アカムシ(ユスリカ)の巨大染色体の観察
アカムシ(ユスリカ)などの双翅目の昆虫の唾液腺には非常に大きくて観察しやすい染色体が存在しています。アカムシとは釣りの餌にしたり、熱帯魚などの餌として売っているものですが、手に入れやすいので、高校の授業ではよく用いられます。ここでは、その観察の様子などを載せました。
観察方法
方法1 アカムシをスライドガラスの上に載せます。このとき見やすいようにするためにスライドガラスの下に濾紙を置くといいでしょう。
方法2 アカムシの頭のあたりに唾液腺があります。そこで胸のあたりをピンセットで押さえ、頭部に柄付きバリを指して引き抜くようにします。すると唾液腺が出て来ます。
取り出した唾液腺を顕微鏡で見たものです。このようにハート型をしており、透明でややプクッと膨らんでいます。大きさは1〜2mmぐらいです。

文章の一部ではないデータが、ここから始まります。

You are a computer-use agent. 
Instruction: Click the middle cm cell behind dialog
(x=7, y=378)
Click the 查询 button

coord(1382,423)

方法3 取り出した唾液腺に染色液(ここでは酢酸オルセイン)を2,3滴垂らします。授業ではこのまま5分間置きました。時間については染色液の濃さや気温によって調節して下さい。場合によっては電熱器で暖める場合もあります。
方法4 方法3で染色しましたので、今度はその上にカバーガラスをかけます。このときは気泡が入らないように気をつけましょう。

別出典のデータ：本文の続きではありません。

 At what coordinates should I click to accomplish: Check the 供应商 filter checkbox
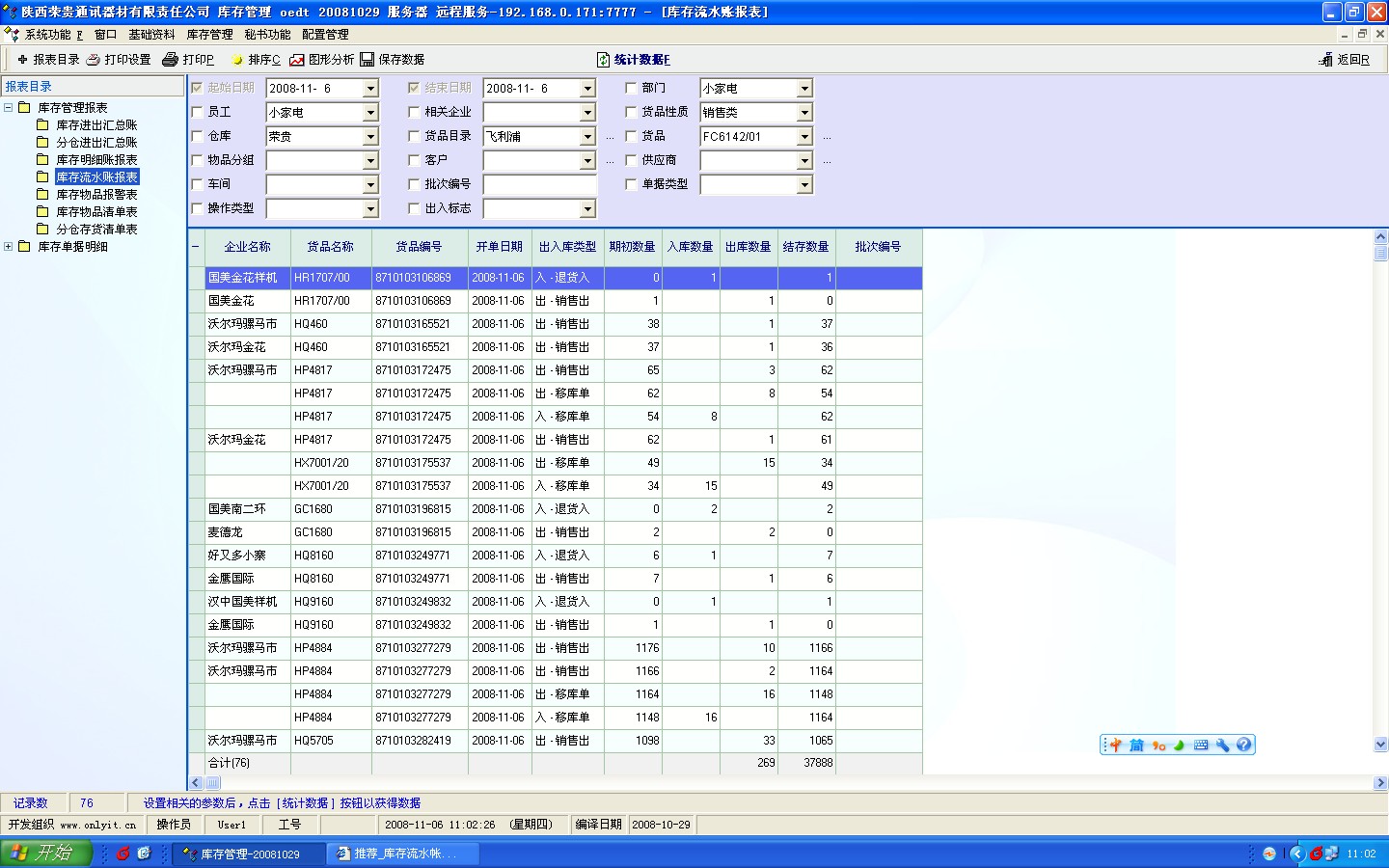[631, 160]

方法5 この後余分な染色液を除くことと、細胞を広げるためにカバーガラスの上に濾紙を置いて濾紙の上から親指で強く押しつぶします。これによって重なっていた細胞が1層になるはずです。
この方法1〜5までで完成です。次はこれを顕微鏡で観察しましょう。
低倍率(対物10倍・接眼10倍)で観察したものです。細胞の中に糸状のものがあります。これが目的の巨大染色体です。

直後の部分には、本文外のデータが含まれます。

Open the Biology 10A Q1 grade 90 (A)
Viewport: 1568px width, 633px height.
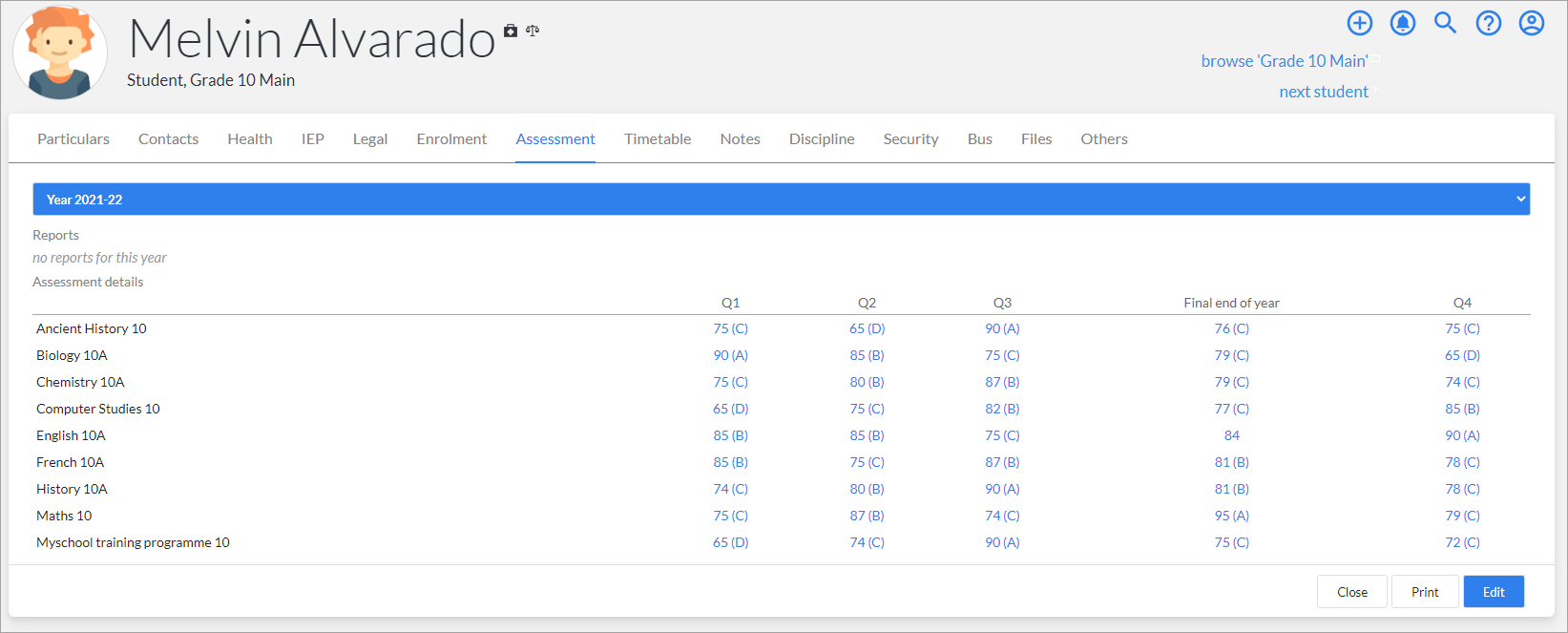(x=731, y=355)
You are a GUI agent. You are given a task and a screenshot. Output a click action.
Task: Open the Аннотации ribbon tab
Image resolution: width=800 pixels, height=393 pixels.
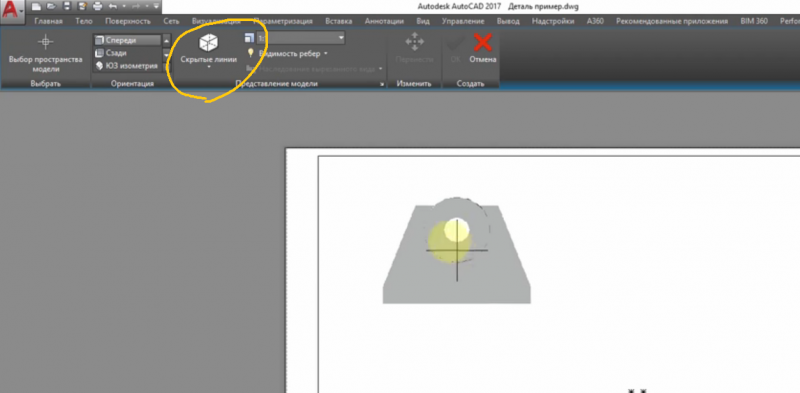click(x=384, y=21)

高倍率(対物40倍・接眼10倍)で観察したものです。糸状のものが3本あり、縞模様がはっきりと分かります。この縞模様の所に遺伝子が存在しています。
唾液腺染色体の顕微鏡写真(拡大)
ちょっと大きめにスキャンしました。縞模様と本数がはっきりすると思います。縞模様が膨らんでモヤッとしている部分がいわゆるパフと呼ばれる部分でこの部分の遺伝子が働いていることを示しています。